Task details: These entries are to be set down again exactly.

Stored records:
▼▼▼

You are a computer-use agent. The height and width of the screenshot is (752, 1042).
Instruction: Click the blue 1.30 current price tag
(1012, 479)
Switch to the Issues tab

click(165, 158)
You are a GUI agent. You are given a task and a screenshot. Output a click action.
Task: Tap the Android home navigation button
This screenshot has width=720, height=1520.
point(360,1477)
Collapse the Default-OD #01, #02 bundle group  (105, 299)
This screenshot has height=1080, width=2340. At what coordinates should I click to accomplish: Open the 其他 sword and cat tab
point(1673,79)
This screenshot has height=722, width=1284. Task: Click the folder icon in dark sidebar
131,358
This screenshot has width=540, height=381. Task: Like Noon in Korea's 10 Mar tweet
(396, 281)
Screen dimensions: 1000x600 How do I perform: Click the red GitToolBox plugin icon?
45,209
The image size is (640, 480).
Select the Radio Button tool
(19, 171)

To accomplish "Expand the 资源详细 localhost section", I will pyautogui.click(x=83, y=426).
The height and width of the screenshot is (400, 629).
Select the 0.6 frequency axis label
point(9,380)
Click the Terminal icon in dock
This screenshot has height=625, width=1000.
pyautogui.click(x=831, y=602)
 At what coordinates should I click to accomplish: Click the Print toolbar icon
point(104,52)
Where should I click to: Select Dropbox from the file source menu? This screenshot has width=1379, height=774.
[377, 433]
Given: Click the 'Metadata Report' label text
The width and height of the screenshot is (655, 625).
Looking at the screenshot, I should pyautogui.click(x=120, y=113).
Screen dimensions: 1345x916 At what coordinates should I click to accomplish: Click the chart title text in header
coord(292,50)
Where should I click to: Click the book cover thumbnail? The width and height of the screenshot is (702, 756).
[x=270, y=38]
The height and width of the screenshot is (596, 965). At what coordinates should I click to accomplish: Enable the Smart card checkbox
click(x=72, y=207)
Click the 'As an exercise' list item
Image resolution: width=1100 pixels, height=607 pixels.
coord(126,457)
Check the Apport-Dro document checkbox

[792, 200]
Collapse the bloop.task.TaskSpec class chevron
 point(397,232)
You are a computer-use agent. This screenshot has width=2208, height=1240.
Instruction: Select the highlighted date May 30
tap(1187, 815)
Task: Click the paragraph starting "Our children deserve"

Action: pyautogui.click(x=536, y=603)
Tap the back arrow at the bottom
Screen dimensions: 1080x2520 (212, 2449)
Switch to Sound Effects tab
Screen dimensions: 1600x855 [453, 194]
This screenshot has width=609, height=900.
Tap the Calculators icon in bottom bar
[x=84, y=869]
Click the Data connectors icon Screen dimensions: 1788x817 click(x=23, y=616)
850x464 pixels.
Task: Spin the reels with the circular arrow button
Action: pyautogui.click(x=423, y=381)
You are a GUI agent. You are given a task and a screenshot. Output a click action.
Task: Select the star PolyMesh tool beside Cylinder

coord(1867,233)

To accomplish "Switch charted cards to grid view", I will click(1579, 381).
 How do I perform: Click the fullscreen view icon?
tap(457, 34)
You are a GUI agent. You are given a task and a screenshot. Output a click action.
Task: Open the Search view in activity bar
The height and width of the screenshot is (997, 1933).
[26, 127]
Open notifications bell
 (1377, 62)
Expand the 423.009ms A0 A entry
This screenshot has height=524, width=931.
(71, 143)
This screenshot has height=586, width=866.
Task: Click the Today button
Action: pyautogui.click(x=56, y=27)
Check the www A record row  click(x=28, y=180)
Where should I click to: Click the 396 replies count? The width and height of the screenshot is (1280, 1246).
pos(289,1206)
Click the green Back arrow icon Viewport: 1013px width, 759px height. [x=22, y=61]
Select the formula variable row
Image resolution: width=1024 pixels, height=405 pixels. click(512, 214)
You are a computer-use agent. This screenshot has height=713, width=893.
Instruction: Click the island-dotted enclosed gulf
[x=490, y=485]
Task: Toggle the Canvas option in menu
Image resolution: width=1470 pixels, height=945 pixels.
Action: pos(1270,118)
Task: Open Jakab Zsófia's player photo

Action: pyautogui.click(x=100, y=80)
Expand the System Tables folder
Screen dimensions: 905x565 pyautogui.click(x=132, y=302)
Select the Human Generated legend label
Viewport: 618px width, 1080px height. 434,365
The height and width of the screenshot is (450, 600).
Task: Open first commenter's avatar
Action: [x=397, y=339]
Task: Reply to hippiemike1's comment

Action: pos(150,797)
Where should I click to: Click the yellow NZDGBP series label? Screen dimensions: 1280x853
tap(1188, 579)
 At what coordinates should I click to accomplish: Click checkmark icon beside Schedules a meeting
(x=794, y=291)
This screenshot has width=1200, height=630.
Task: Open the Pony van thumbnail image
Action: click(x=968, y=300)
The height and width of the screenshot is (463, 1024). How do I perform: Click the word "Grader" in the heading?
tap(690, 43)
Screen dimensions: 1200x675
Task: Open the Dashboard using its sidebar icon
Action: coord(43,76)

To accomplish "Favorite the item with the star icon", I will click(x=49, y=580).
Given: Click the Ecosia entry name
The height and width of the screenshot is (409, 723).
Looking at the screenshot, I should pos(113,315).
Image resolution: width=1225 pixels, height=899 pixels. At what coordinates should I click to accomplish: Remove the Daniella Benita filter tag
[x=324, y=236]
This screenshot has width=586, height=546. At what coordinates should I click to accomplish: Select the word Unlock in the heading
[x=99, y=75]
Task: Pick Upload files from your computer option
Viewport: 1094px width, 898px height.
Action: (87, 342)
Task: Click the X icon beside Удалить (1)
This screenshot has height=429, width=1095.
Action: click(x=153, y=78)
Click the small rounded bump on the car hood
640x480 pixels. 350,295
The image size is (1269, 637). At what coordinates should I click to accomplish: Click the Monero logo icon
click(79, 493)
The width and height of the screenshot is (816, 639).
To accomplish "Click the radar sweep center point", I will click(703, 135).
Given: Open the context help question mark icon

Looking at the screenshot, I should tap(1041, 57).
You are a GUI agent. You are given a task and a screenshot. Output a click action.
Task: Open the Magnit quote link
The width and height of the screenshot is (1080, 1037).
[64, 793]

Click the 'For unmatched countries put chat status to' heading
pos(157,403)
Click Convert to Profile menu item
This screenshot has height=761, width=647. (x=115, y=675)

▲▲▲

Reply to the task:
You are a computer-use agent. The height and width of the screenshot is (752, 1042).
Instruction: Click the blue 1.30 current price tag
(1012, 479)
Switch to the Issues tab

click(165, 158)
You are a GUI agent. You are given a task and a screenshot. Output a click action.
Task: Tap the Android home navigation button
This screenshot has width=720, height=1520.
point(360,1477)
Collapse the Default-OD #01, #02 bundle group  (105, 299)
This screenshot has height=1080, width=2340. At what coordinates should I click to accomplish: Open the 其他 sword and cat tab
point(1673,79)
This screenshot has height=722, width=1284. Task: Click the folder icon in dark sidebar
131,358
This screenshot has width=540, height=381. Task: Like Noon in Korea's 10 Mar tweet
(396, 281)
Screen dimensions: 1000x600 How do I perform: Click the red GitToolBox plugin icon?
45,209
The image size is (640, 480).
Select the Radio Button tool
(19, 171)

To accomplish "Expand the 资源详细 localhost section", I will pyautogui.click(x=83, y=426).
The height and width of the screenshot is (400, 629).
Select the 0.6 frequency axis label
point(9,380)
Click the Terminal icon in dock
This screenshot has height=625, width=1000.
pyautogui.click(x=831, y=602)
 At what coordinates should I click to accomplish: Click the Print toolbar icon
point(104,52)
Where should I click to: Select Dropbox from the file source menu? This screenshot has width=1379, height=774.
[377, 433]
Given: Click the 'Metadata Report' label text
The width and height of the screenshot is (655, 625).
Looking at the screenshot, I should pyautogui.click(x=120, y=113).
Screen dimensions: 1345x916 At what coordinates should I click to accomplish: Click the chart title text in header
coord(292,50)
Where should I click to: Click the book cover thumbnail? The width and height of the screenshot is (702, 756).
[x=270, y=38]
The height and width of the screenshot is (596, 965). At what coordinates should I click to accomplish: Enable the Smart card checkbox
click(x=72, y=207)
Click the 'As an exercise' list item
Image resolution: width=1100 pixels, height=607 pixels.
coord(126,457)
Check the Apport-Dro document checkbox

[792, 200]
Collapse the bloop.task.TaskSpec class chevron
 point(397,232)
You are a computer-use agent. This screenshot has width=2208, height=1240.
Instruction: Select the highlighted date May 30
tap(1187, 815)
Task: Click the paragraph starting "Our children deserve"

Action: pyautogui.click(x=536, y=603)
Tap the back arrow at the bottom
Screen dimensions: 1080x2520 (212, 2449)
Switch to Sound Effects tab
Screen dimensions: 1600x855 [453, 194]
This screenshot has width=609, height=900.
Tap the Calculators icon in bottom bar
[x=84, y=869]
Click the Data connectors icon Screen dimensions: 1788x817 click(x=23, y=616)
850x464 pixels.
Task: Spin the reels with the circular arrow button
Action: pyautogui.click(x=423, y=381)
You are a GUI agent. You are given a task and a screenshot. Output a click action.
Task: Select the star PolyMesh tool beside Cylinder

coord(1867,233)

To accomplish "Switch charted cards to grid view", I will click(1579, 381).
 How do I perform: Click the fullscreen view icon?
tap(457, 34)
You are a GUI agent. You are given a task and a screenshot. Output a click action.
Task: Open the Search view in activity bar
The height and width of the screenshot is (997, 1933).
[26, 127]
Open notifications bell
 (1377, 62)
Expand the 423.009ms A0 A entry
This screenshot has height=524, width=931.
(71, 143)
This screenshot has height=586, width=866.
Task: Click the Today button
Action: pyautogui.click(x=56, y=27)
Check the www A record row  click(x=28, y=180)
Where should I click to: Click the 396 replies count? The width and height of the screenshot is (1280, 1246).
pos(289,1206)
Click the green Back arrow icon Viewport: 1013px width, 759px height. [x=22, y=61]
Select the formula variable row
Image resolution: width=1024 pixels, height=405 pixels. click(512, 214)
You are a computer-use agent. This screenshot has height=713, width=893.
Instruction: Click the island-dotted enclosed gulf
[x=490, y=485]
Task: Toggle the Canvas option in menu
Image resolution: width=1470 pixels, height=945 pixels.
Action: pos(1270,118)
Task: Open Jakab Zsófia's player photo

Action: pyautogui.click(x=100, y=80)
Expand the System Tables folder
Screen dimensions: 905x565 pyautogui.click(x=132, y=302)
Select the Human Generated legend label
Viewport: 618px width, 1080px height. 434,365
The height and width of the screenshot is (450, 600).
Task: Open first commenter's avatar
Action: [x=397, y=339]
Task: Reply to hippiemike1's comment

Action: pos(150,797)
Where should I click to: Click the yellow NZDGBP series label? Screen dimensions: 1280x853
tap(1188, 579)
 At what coordinates should I click to accomplish: Click checkmark icon beside Schedules a meeting
(x=794, y=291)
This screenshot has width=1200, height=630.
Task: Open the Pony van thumbnail image
Action: click(x=968, y=300)
The height and width of the screenshot is (463, 1024). How do I perform: Click the word "Grader" in the heading?
tap(690, 43)
Screen dimensions: 1200x675
Task: Open the Dashboard using its sidebar icon
Action: coord(43,76)

To accomplish "Favorite the item with the star icon", I will click(x=49, y=580).
Given: Click the Ecosia entry name
The height and width of the screenshot is (409, 723).
Looking at the screenshot, I should pos(113,315).
Image resolution: width=1225 pixels, height=899 pixels. At what coordinates should I click to accomplish: Remove the Daniella Benita filter tag
[x=324, y=236]
This screenshot has width=586, height=546. At what coordinates should I click to accomplish: Select the word Unlock in the heading
[x=99, y=75]
Task: Pick Upload files from your computer option
Viewport: 1094px width, 898px height.
Action: (87, 342)
Task: Click the X icon beside Удалить (1)
This screenshot has height=429, width=1095.
Action: click(x=153, y=78)
Click the small rounded bump on the car hood
640x480 pixels. 350,295
The image size is (1269, 637). At what coordinates should I click to accomplish: Click the Monero logo icon
click(79, 493)
The width and height of the screenshot is (816, 639).
To accomplish "Click the radar sweep center point", I will click(703, 135).
Given: Open the context help question mark icon

Looking at the screenshot, I should tap(1041, 57).
You are a GUI agent. You are given a task and a screenshot. Output a click action.
Task: Open the Magnit quote link
The width and height of the screenshot is (1080, 1037).
[64, 793]

Click the 'For unmatched countries put chat status to' heading
pos(157,403)
Click Convert to Profile menu item
This screenshot has height=761, width=647. (x=115, y=675)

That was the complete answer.